La guerra tra Russia e Ucraina, così come quella condotta dall’organizzazione terroristica di Hamas contro Israele, ci danno la possibilità di inquadrare correttamente quale sia oggigiorno il ruolo del cyberspazio all’interno dei conflitti armati moderni. A dispetto delle accezioni puramente giornalistiche di ipotetiche “cyberwar”, ciò che nei fatti possiamo realmente riscontrare è anzitutto la condotta di operazioni informatiche tese a sfruttare Internet e la capillarità delle tecnologie per scopi di propaganda e di disinformazione.

La Russia, ad esempio, ancor prima di invadere l’Ucraina, ha svolto massicce campagne tese a manipolare l’opinione pubblica e ad influenzare le decisioni dell’establishment politico ucraino e internazionale. L’obiettivo era chiaro: invadere il loro territorio, consapevoli di aver già vinto la battaglia nella mente dei cittadini ucraini senza sparare neanche un singolo proiettile, com’era già avvenuto qualche anno prima in Crimea. Contestualmente, sul piano internazionale, l’intento è stato anzitutto quello di provare a manipolare la percezione degli Stati Uniti e dell’Unione europea sul finto obiettivo di “denazificazione” dell’Ucraina.

Se volgiamo lo sguardo in Medio Oriente e osserviamo le attività online di Hamas, lo schema è più o meno simile: sostenere le proprie narrative e demonizzare l’avversario, ovvero Israele. Sul piano delle operazioni militari strettamente intese, invece, il cyberspazio è stato finora relegato soprattutto al ruolo di supporto tattico per agevolare le attività militari convenzionali. È questo il caso, ad esempio, dell’attacco cyber compiuto dalla Russia, durante l’invasione del territorio ucraino, contro i servizi satellitari della società americana Viasat.

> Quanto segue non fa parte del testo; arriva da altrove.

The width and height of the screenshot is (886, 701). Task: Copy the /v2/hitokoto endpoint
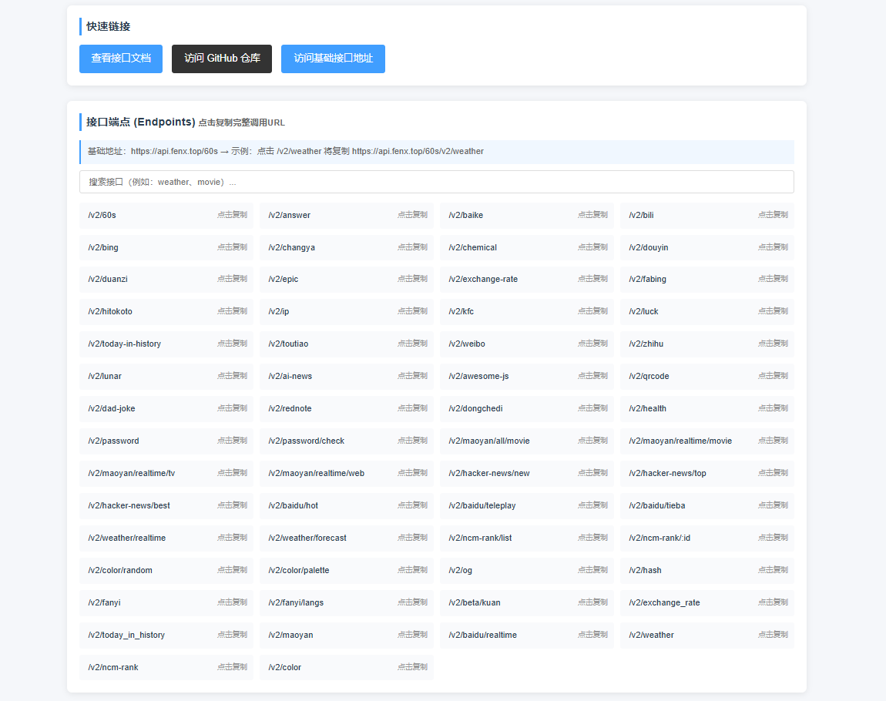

L’intento è stato quello di interrompere nella prima fase del conflitto le comunicazioni militari e “accecare” le capacità di comando e controllo delle Forze armate nemiche. Inoltre, si sono registrate anche alcune attività di sabotaggio informatico nei confronti di infrastrutture critiche nazionali, come quelle deputate all’erogazione dei servizi energetici o delle prestazioni sanitarie e di primo soccorso. L’obiettivo è stato principalmente quello di amplificare gli effetti delle operazioni militari cinetiche, come, ad esempio, le conseguenze di un bombardamento inibendo ai cittadini ucraini la possibilità di chiamare il soccorso sanitario e di ottenere aiuto.

Nella guerra che Hamas sta conducendo contro Israele, invece, non osserviamo questo livello di sofisticazione. Si registrano, infatti, soprattutto attacchi informatici di medio-basso livello sia da parte di alcune ben note organizzazioni appartenenti alla galassia hacktivista, come ‘AnonGhost’ e ‘GhostSec’, che da parte di decine di piccoli gruppi filopalestinesi, libanesi e iraniani, tra cui spicca finora il gruppo filoiraniano ‘CyberAv3ngers’. La situazione attuale, però, non deve far abbassare la guardia. Sappiamo che spesso gli Stati tendono a nascondersi dietro queste “sigle” per compiere operazioni cibernetiche di alto profilo, al fine di sfruttare poi la carta della cosiddetta plausible deniability, ovvero di poter negare più facilmente qualsiasi coinvolgimento diretto in questo genere di attacchi. Una tattica, questa, utilizzata anche dalla Russia nelle prime fasi del conflitto contro l’Ucraina.

Un’opzione, quindi, che non è possibile escludere neanche nel conflitto tra Hamas e Israele, all’interno del quale, ad esempio, proprio di recente, il gruppo ‘CyberAv3ngers’ ha rivendicato di essere riuscito a violare con un attacco cyber i sistemi industriali israeliani di ben dieci differenti impianti di trattamento delle acque, dimostrando di averne il controllo. Un’operazione cibernetica, questa, più nelle corde di un attore statale, che di un mero gruppo di hacktivisti.